The Battlefront Saga: A Tale of Reboots

While Dice grapples with the challenges surrounding Battlefield 2042 and its support, whispers suggest that the Swedish studio sees a glimmer of hope in a new chapter of the Bad Company sub-franchise, particularly the much-anticipated Battlefield: Bad Company 3. Is salvation on the horizon? Will this project be the breakthrough the studio desperately seeks? Is the anticipation for the next Bad Company outweighing that for a new Battlefront? The answers remain elusive.

It’s crucial to remember that the original Star Wars Battlefront games hailed from Pandemic Studios in the 2000s, with Dice’s iterations serving as reboots. Furthermore, a cryptic tweet from Celia Hodent, former UX director at Lucasarts, two years ago hinted at another reboot in the works, nearly completed but never realized. The notion of “reboot” is deeply intertwined with the Battlefront series.

Considering the setbacks of Dice’s Star Wars Battlefront II, a marketing perspective may favor a fresh reboot of the franchise over a third installment. A reboot offers more communication opportunities and potentially greater success than simply releasing another “Star Wars Battlefront” title. It’s not out of the realm of possibility that Dice could spearhead this reboot, given the turbulence within the Battlefield franchise and the studio’s demonstrated craftsmanship despite occasional missteps.

Disney’s Ambitions with Star Wars Licensed Games

In light of Battlefield’s struggles, the prospect of a new Battlefront III gains credibility. However, let’s revisit the fundamentals: Disney acquired the Star Wars license from George Lucas for a substantial sum of four billion dollars. Given Star Wars’ status as one of the highest-grossing franchises, it’s expected that Disney would swiftly recoup its investment through various productions, including films (the sequel trilogy), series (Mandalorian, Andor, Obi-Wan), and video games (Fallen Order, Dice’s Battlefront, Star Wars Squadrons, the Kotor remake, etc.).

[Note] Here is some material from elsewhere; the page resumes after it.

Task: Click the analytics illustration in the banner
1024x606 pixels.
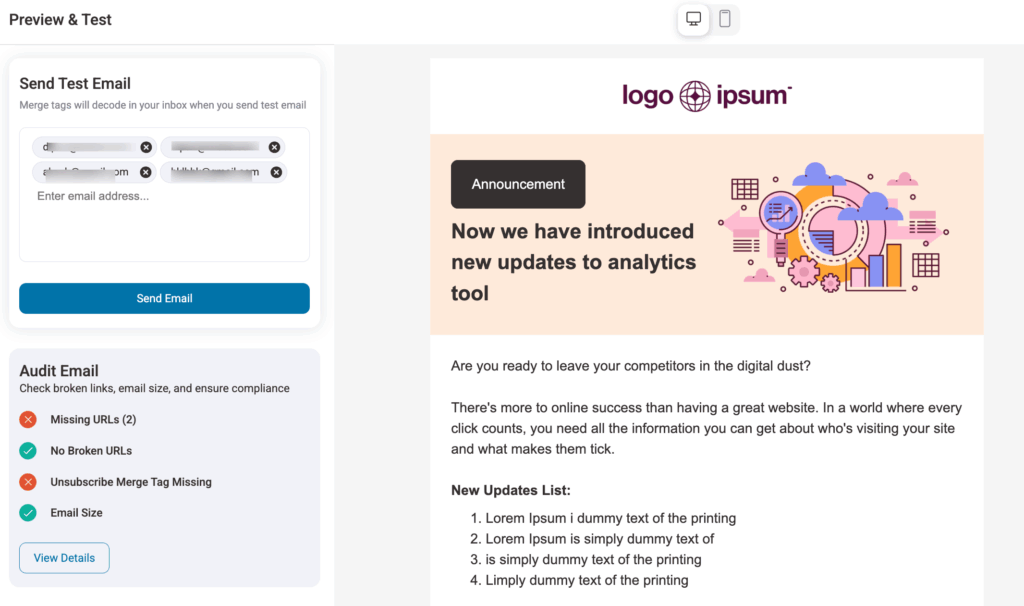Action: (x=835, y=228)
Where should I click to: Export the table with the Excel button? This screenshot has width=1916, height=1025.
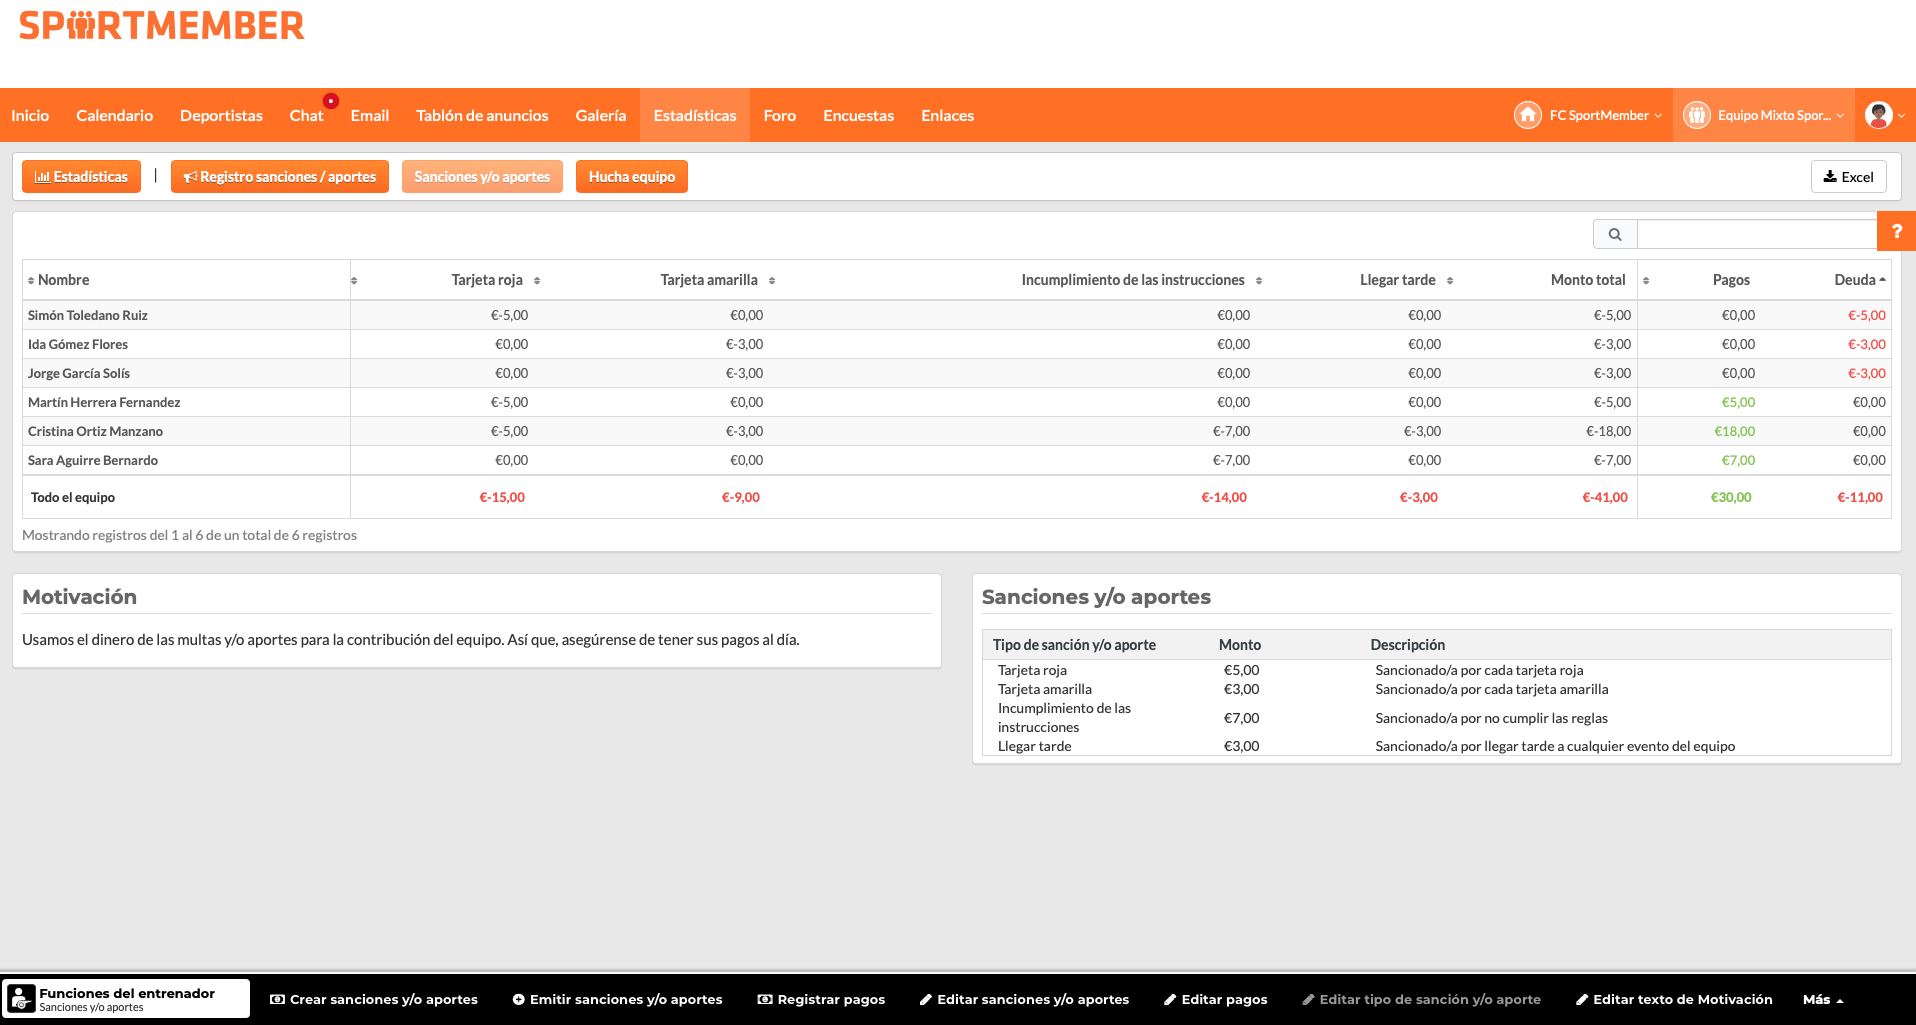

According to reports, Disney aims to synchronize its studios to release a Star Wars game every six months. Currently, several games are in development: Survivor, the sequel to Fallen Order, the Kotor remake (which faced setbacks after the departure of key producers and transfer to another studio), Ubisoft’s open-world project, and Star Wars Eclipse recently unveiled by Quantic Dreams. Survivor is reportedly slated for 2023, while the status of the Kotor remake remains uncertain following its teaser. Eclipse is in early pre-production and likely scheduled for 2024. Ubisoft’s project may be revealed this year.

Of the two annual games targeted by Disney, one is almost confirmed for 2023, another probable for 2024, leaving room for another title in either year. Notably, these games emphasize characters, robust storytelling, and RPG-focused gameplay, with few purely multiplayer titles in sight.

Considering this, what franchise other than Battlefront could leverage the Star Wars license for a multiplayer experience? What other franchise could reinvigorate Star Wars in the realm of online gaming, allowing studios to sustain it through Battle Passes and microtransactions?


As of now, there’s no indication that any studio is actively developing a Star Wars Battlefront title, even a reboot. Nevertheless, it’s evident that the Star Wars franchise remains a benchmark for sales, profitability, and popularity, and that the Star Wars Battlefront games retain a positive perception, spanning both Pandemic Studios’ originals and Dice’s reinterpretations. Given the current landscape, characterized by the stumble of Battlefield 2042 and the rise of the “free but paid” multiplayer model, which proves highly lucrative for industry players, it’s conceivable that such a project may garner attention from producers. While not imminent, it’s a prospect that may well materialize in the years ahead.